Афанасий медленно поднял голову, и в его взгляде уже не было прежней отстранённости — только твёрдая решимость.
— Я не стану тем, кого вы боитесь… — Его голос прозвучал не в ушах, а прямо в сознании. — Но я не могу оставаться безучастным. Они… они моя кровь. И я дам им то, чего сам был лишён…
Свет вокруг духа пульсировал, набирая интенсивность свечения, а затем вырвался «плотным» сгустком энергии — не тёмной, не испорченной, а чистой, почти ослепительной. Он разделился на две части и мягко ввинтился в грудь каждой из девушек. Глаша тихо ахнула во сне, а Акулина слабо улыбнулась, словно увидела что-то прекрасное.
— Что это? Его сила? Его дар? — спросил я.
— Нет, — прошептал отец Евлапий. — Это частичка его бессмертной души, оставшаяся невинной, как день творения. И он добровольно отдал её, чтобы защитить их…

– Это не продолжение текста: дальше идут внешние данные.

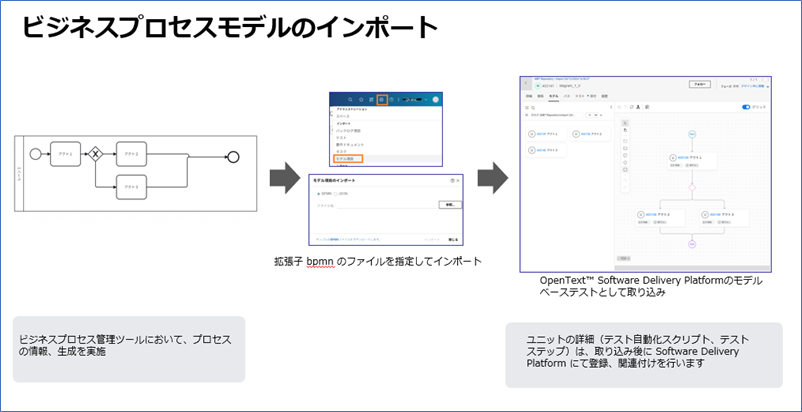Select the BPMN radio button
Screen dimensions: 802x412
pos(318,194)
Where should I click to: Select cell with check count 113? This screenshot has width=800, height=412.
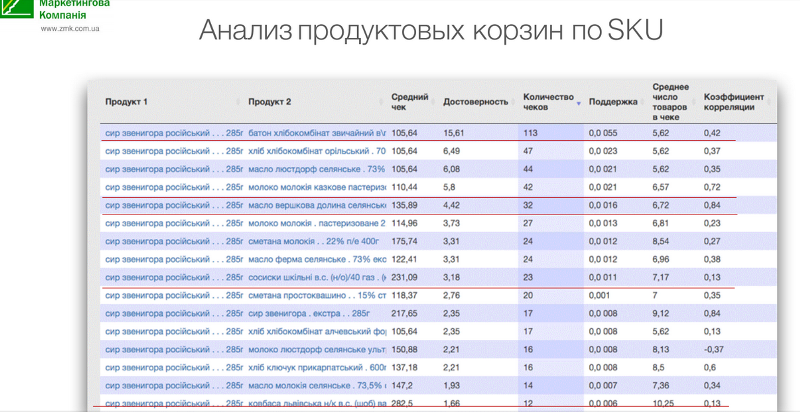tap(531, 133)
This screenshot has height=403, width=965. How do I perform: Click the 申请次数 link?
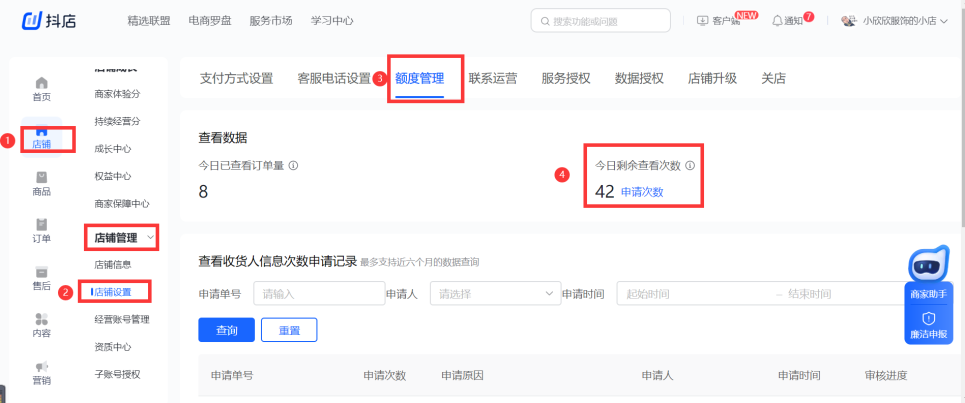tap(642, 191)
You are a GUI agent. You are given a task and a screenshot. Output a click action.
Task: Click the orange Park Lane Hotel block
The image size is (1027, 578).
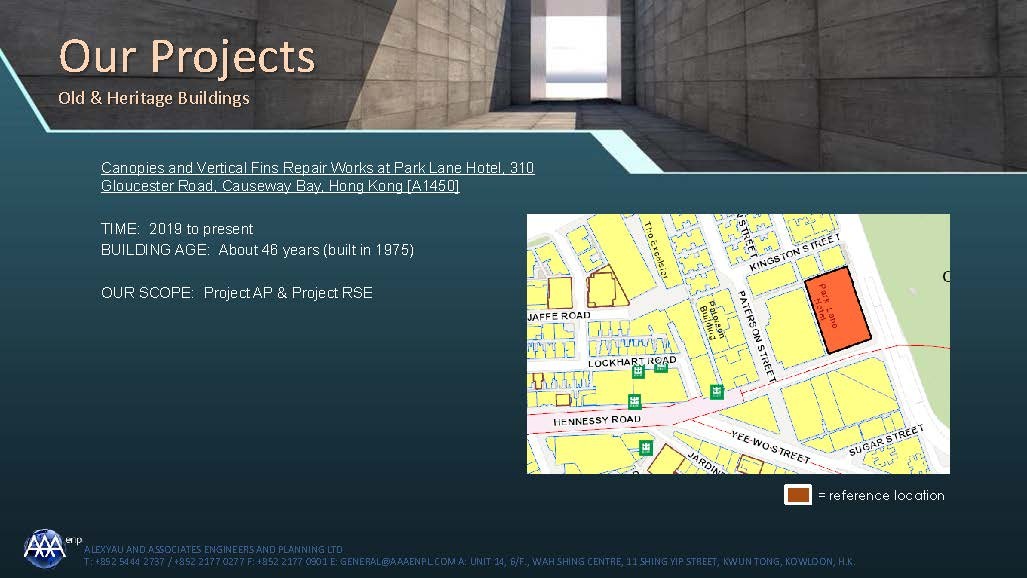pyautogui.click(x=837, y=309)
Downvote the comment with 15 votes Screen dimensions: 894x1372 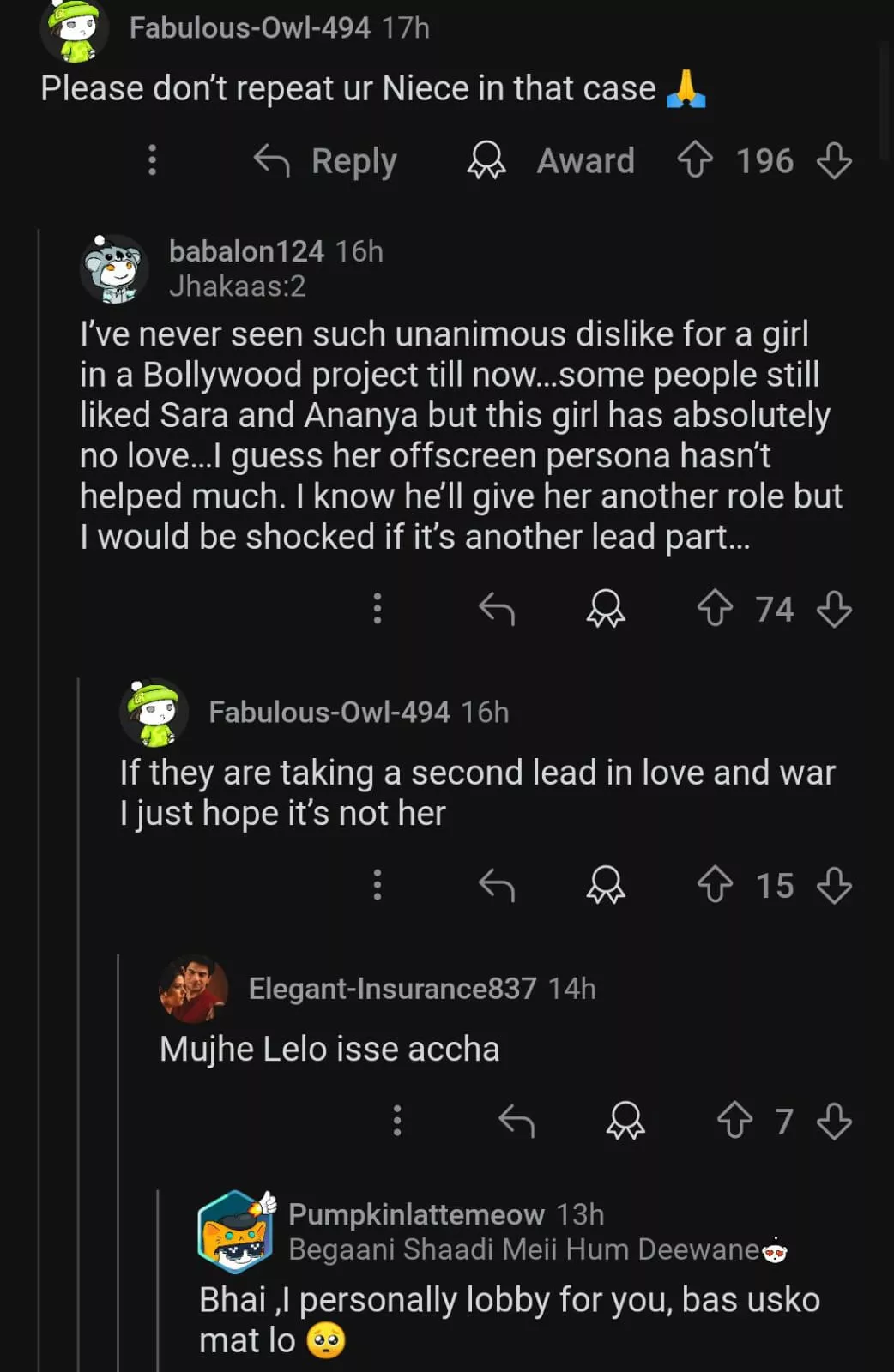(x=834, y=885)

— Афанаська, ты дурак! — вдруг рявкнул Вольга Богданович. — Ты что, решил исчезнуть окончательно⁈
Афанасий качнул головой, и его образ стал терять чёткость.
— Да, пора ответить за свои грехи… Но частичка меня — весь тот божественный свет, который я сумел сохранить, теперь будет пребывать в них…
Фигура старого ведьмака дрогнула и начала терять четкость очертаний.
— Куда ты⁈ — Я инстинктивно шагнул вперёд, но Афанасий лишь бросил на меня свой прощальный взгляд:
— Береги их ведьмак…
Свет погас, а дух растаял в воздухе, будто его и не было. А после наступила мёртвая тишина.